Getting back to the issue of whether passing in a new subset of data by doing learn.dls.dataset = L(dls.dataset[:100]) was a bad idea. It turns out it was. Although this worked without issue for the first dataset I worked with when I tried with data loaded via a DataFrame I got errors even at the indexing stage. Since I had asked the question in the discord I thought it was worth responding:

My initial response wasn't super helpful in hindsight. Saying something is a bad idea isn't very useful for anyone else. This is often super obvious when you see someone else do it but I think it's easy to forget. One of the things I love about fastai is the community around it which is super focused on helping people out. I'm glad Zach asked followed up here since this exchange also ended up being super useful. My follow up reply:

For context, what I am trying to work out is how to dynamically change my training data size during training, i.e. first use 25%, then 50% of the training data. I thought this might be possible by indexing the dls.dataset attribute and updating it to a slice of that. This worked out when the original dataloaders was defined via a from_folder. When I just tried the same thing using a dls originally created via a DataFrame I get a FileNotFoundError. I'm still trying to wrap my head around exactly why one works but not the other, but I'm assuming that the dataset attribute doesn't contain all the information that is needed to get to an item in all cases?

Tip: Say both what you are trying to do and why you are trying to do something. This gives a much better insight for people who might want to help.

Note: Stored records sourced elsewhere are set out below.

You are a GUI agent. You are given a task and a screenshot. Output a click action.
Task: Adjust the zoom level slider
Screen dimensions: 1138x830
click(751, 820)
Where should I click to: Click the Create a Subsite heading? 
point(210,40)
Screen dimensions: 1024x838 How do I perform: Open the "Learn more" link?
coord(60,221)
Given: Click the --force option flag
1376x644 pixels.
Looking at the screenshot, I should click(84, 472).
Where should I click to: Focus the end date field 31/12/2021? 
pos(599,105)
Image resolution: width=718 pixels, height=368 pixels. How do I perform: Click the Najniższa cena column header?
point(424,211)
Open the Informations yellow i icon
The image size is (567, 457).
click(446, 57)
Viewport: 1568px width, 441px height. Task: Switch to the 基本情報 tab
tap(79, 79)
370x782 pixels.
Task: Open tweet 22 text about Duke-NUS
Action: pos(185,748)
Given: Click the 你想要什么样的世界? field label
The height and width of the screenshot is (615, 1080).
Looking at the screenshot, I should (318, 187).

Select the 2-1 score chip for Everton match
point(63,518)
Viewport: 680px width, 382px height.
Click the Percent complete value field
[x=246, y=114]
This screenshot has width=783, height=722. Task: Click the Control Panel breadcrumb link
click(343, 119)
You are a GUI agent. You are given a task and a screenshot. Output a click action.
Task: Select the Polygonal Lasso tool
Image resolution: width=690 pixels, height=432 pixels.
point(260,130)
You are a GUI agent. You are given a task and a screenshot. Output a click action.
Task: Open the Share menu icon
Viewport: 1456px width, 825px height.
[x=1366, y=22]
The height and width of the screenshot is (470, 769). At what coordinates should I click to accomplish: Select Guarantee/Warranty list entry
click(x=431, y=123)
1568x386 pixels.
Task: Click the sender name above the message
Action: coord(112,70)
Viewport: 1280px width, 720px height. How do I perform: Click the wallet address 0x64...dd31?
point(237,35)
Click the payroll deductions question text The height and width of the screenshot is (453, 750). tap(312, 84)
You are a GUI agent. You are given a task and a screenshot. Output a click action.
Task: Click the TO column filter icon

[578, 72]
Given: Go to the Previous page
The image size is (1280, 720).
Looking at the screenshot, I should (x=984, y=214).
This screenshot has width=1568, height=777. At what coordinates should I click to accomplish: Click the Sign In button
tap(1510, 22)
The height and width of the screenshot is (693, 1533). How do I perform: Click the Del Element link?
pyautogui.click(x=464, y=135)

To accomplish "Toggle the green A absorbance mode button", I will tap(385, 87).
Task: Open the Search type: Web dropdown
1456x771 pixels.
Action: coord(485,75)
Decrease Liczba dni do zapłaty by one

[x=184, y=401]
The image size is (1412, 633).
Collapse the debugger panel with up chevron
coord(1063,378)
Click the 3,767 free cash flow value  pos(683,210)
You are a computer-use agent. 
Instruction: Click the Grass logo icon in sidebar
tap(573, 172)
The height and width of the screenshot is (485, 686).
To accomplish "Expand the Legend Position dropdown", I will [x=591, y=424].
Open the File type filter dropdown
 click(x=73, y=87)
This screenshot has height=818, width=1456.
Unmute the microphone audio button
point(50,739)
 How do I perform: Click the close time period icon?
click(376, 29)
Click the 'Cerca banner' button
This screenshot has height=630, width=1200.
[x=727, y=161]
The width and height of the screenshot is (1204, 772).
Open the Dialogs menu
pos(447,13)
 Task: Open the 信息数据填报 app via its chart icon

Although my response doesn't say exactly what is going wrong it offer my best guess and also gives some insight into my motivations. In this case since it seems like a slightly weird thing without the wider context/motivations outlined above.

This led to a super helpful exchange with a few people in the discord which honed in on a few possible solutions to this problem.

I don't want to reproduce the whole exchange but what was super nice is that:

  • a bunch of people tried to help. Even if nothing else it gives you warm fuzzies that people are happy to help you with this kind of thing
  • people offered a bunch of different approaches all of which offered potential things for me to follow up
  • this fast tracked my progress, particularly since it might have got super annoying to be stuck on this problem on my own for ages.

Tip: other people are happy to help but you should try and make it easy for them to help you (and I should reciprocate where I can)

Following this input from other people I followed up on shuffle_fn as a way to achieve what I'm trying to do (inside of a callback). Again, I'll try modifying this outside of a callback to see how it works

dls = ImageDataLoaders.from_folder(data/'train', valid_pct=0.3, item_tfms=[Resize(64)])
dls.train_ds
(#10269) [(PILImage mode=RGB size=239x160, TensorCategory(19)),(PILImage mode=RGB size=160x240, TensorCategory(19)),(PILImage mode=RGB size=160x357, TensorCategory(17)),(PILImage mode=RGB size=213x160, TensorCategory(19)),(PILImage mode=RGB size=290x160, TensorCategory(0)),(PILImage mode=RGB size=213x160, TensorCategory(17)),(PILImage mode=RGB size=160x213, TensorCategory(17)),(PILImage mode=RGB size=160x263, TensorCategory(9)),(PILImage mode=RGB size=213x160, TensorCategory(14)),(PILImage mode=RGB size=213x160, TensorCategory(18))...]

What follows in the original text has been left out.